The mechanics of NC foreclosure under NCGS Chapter 45 did not change in 2019, but the HUD foreclosure prevention resources saw lighter usage based on what counselors I work with reported.
A Late-2019 Closing I’ll Carry Into 2020
A landlord I’ll call Patricia owned a 1,650 square foot home in West Charlotte that she had bought as a rental in 2012 for $79,000. She rented it for $1,150 a month for seven years. The tenant had finally moved out in October.
She called us in November. She had $14,000 left on the mortgage. ARV in late 2019 was around $215,000 with light cosmetic work, lower as-is. We offered $171,000 cash, 14-day close, no contingencies. She closed the second week of December and walked away with roughly $156,000 net after the small mortgage payoff and minimal closing costs.
She told me she had been planning to “deal with the rental in the spring.” Spring 2019 would have been a good time. Spring 2020 might be a different market entirely.
What I Expect In 2020
I do not predict markets. I do plan for them.
What I am preparing for going into 2020:
Tighter buy-side competition on retail-grade inventory. The 2019 rate drop brought buyers off the sidelines. If rates hold in the 3s, retail competition stays strong, and the cash-investor margin is the spread between distressed pricing and retail.
Continued strength in tired-landlord exits. The 2019 trend will likely accelerate into 2020 as more 2010-2014 buyers cross the 10-year hold mark and start running the math on capex versus harvest.
Watching for a recession signal. The 2019 yield curve inversion got attention. If 2020 produces a real slowdown, the cash buyer pool tightens with it but the distressed-seller pool expands. We plan for both sides.
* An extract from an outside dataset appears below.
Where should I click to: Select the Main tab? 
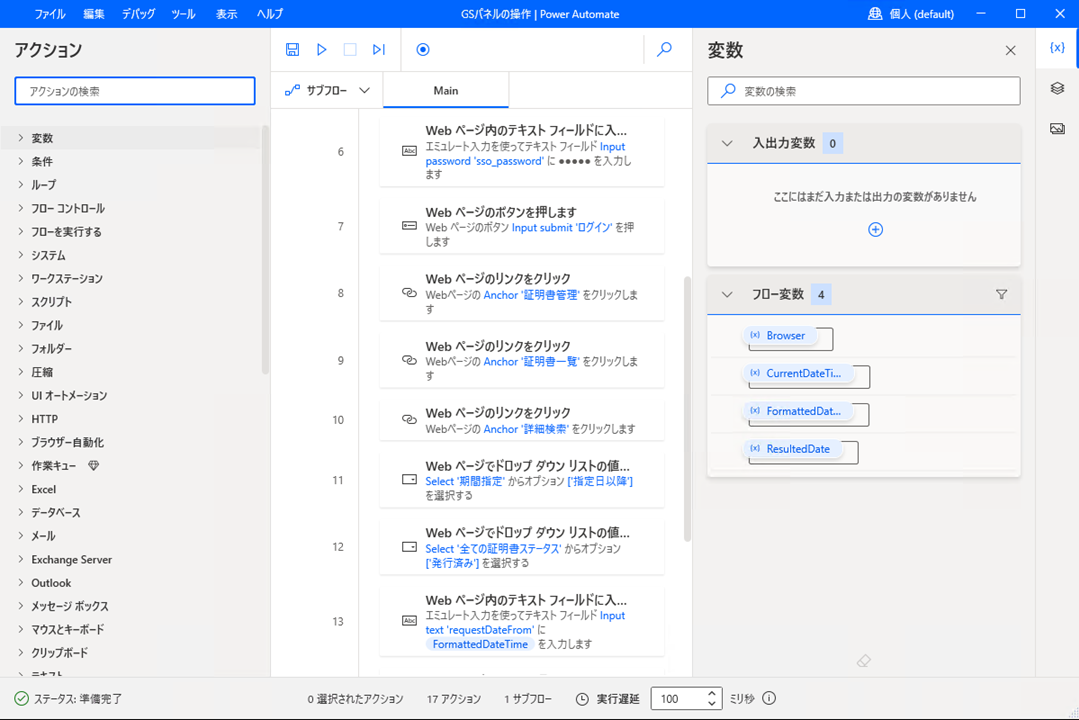(x=446, y=89)
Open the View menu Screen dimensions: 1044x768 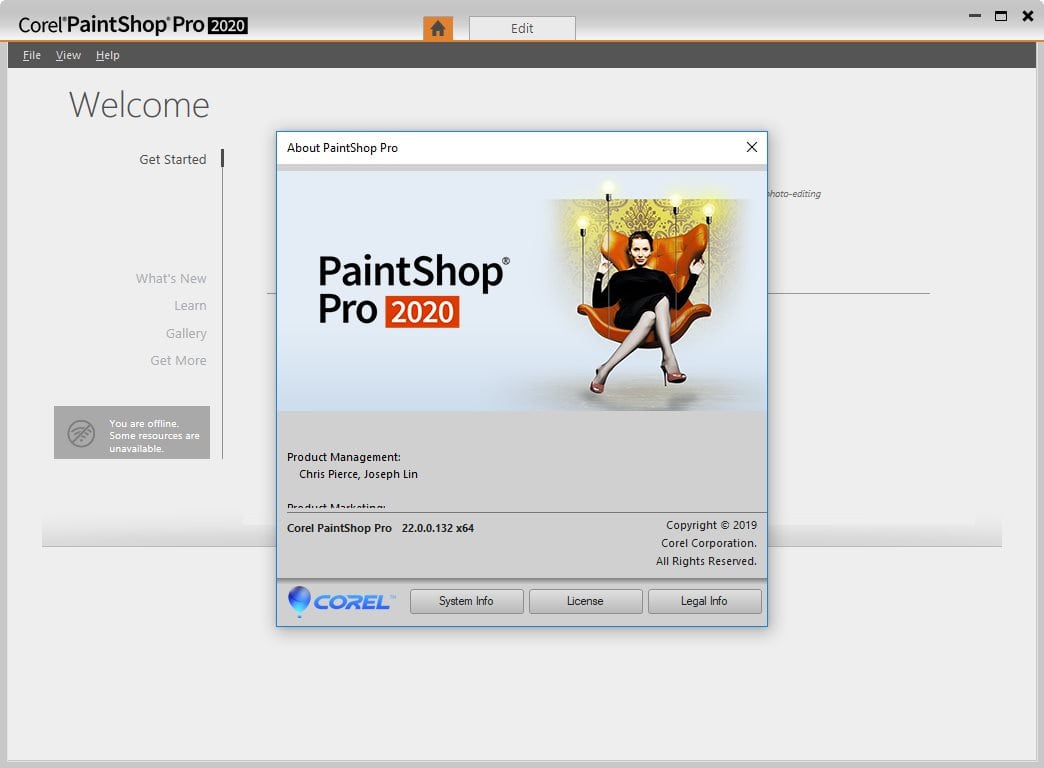pos(68,55)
Population growth tailwind. This is the slowest-moving variable. NC keeps adding people. The Triangle and Charlotte keep absorbing them. That underwrites everything else.
Where That Leaves Sellers
If you own NC inventory and the 2019 numbers worked for you, 2020 might be a good year to evaluate whether to harvest, hold, or redeploy. If the 2019 numbers did not work for you, 2020 is unlikely to be the year that fixes them on its own.
We do not push anyone into a sale that does not pencil. We do run the math honestly and tell sellers when listing is the better path versus when cash is the better path. If you have a Triangle, Charlotte, or western NC property and you want a real conversation about where it stands going into the new year, call us at (845) 316-1119 or reach out through our contact page. We will pull comps, walk the property, and have a number to you within the week.
2019 was a quietly important year for NC real estate. 2020 will tell us which of these trends were structural and which were a moment.